Şehirde, sadece kadınlara mahsus bir başka pazar da vardı. 1610’da İstanbul’a gelen İngiliz seyyah George Sandys, Silivrikapı civarındaki ‘Avratpazarı’ isimli meydanda kadınların elişlerini sadece birbirlerine sattıklarını yazar.
Bayramlar, kadınlar için tam mánásı ile bayram olur ve hemen dışarı fırlarlardı.
İstanbul’a 1678’de gelen Hollandalı seyyah Cornelius de Bruyn, ‘Bayramlarda kadınlar sokağa rahatça çıkabilirler, her tarafta binlerce kadın görülür ama senenin kalan zamanında evlerinde kapalıdırlar’ der.
Bayram günleri sokaklarda büyük salıncaklar kurulur, kadınlarla erkekler bunlara ancak hemcinsleriyle binebilirlerdi.
Padişahlar, savaş dönüşlerinde İstanbul’da büyük törenlerle karşılanırlar, şehzádelerin sünnetleri ve padişah kızlarının evlilikleri münasebetiyle de şehirde günlerce süren şenlikler yapılırdı.
Ama bütün bu eğlencelere sadece erkekler katılabilir, kadınlar olup bitenleri evlerinin penceresinden seyrederlerdi.
Sultan İkinci Mahmud döneminde, kadınlara Dolmabahçe’deki bayramlaşma merasimini izlemeleri için izin verildi. Ancak kadınlar, bayramlaşmaların yanısıra padişahın Cuma selamlığı törenlerine de gitmeye başladılar.
Devlet adamları bu durumdan rahatsız olunca bazı yasaklamalar getirildi ama kadınları törenlerden uzak tutmak mümkün olmadı. Kadınlar bayram, hükümdarın cuma selámlığı ve kılıç alayı gibi törenleri kalabalığın en arkasından da olsa izleyebildiler.
Ünlü yazar Refik Halid Karay, kadınların imdadına 19. yüzyılda tıbbın yetiştiğini söyler. Karay, ‘Kansızlıktan dolayı sararıp solan kızları muayene eden doktorlar ‘Demir vermek lazım, iki türlü demir vardır; birini alınca araba ile hergün bir saat dolaşmalı, diğerini alınca da kıra çıkıp bir saat açık havada oturmalı’ derlerdi’ diyor.

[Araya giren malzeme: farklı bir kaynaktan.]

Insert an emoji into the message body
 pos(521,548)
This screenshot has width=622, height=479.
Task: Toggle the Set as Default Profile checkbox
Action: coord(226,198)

Refik Halid’e göre, maddi durumu iyi olan kadınlar ‘araba demiri’ni tercih ederlerdi. Hasta olan küçük hanım 20 gün boyunca demir damlası alır, ‘koçu’ denilen küçük arabaya binerek Edirnekapı dışında gezintiye giderdi.
Parası olmayanlar ise ‘yayan demir’inde karar kılarlar ve saatlerce yürürlerdi.
Geceleyin bir yere gitmek, kadınların hayatlarında pek az karşılaştıkları bir durumdu ve bu yüzden yaşlılıklarında sık sık, vaktiyle yaptıkları gece gezmelerini tarihi bir hadise gibi anlatırlardı.
Özellikle Ramazan ayında, padişahın ‘Onbeş alayı’ denilen Topkapı Sarayı’ndaki iftara gidiş töreni, Kadir Gecesi ve teravih namazları, kadınların katılmayı en çok arzu ettikleri faaliyetlerdi. Ramazanda gezme hürriyetleri artan kadınlar cami cami dolaşırlar, gündüzleri kadınlara vaaz ve hatim dinlemeleri için birkaç cami tahsis edilir ve erkekler buralara giremezlerdi.
Kadınların sokağa hiçbir kısıtlamaya uğramaksızın rahatça çıkabildikleri dönem, 1908’deki İkinci Meşrutiyet oldu.
Hürriyet’in ilánıyla beraber kısıtlamalar da gevşedi ve kadın haklarının sorgulanmasına başlandı.
Bu dönem, kadınların her konuda özgürlüklerini kazanmalarına öncülük edecekti.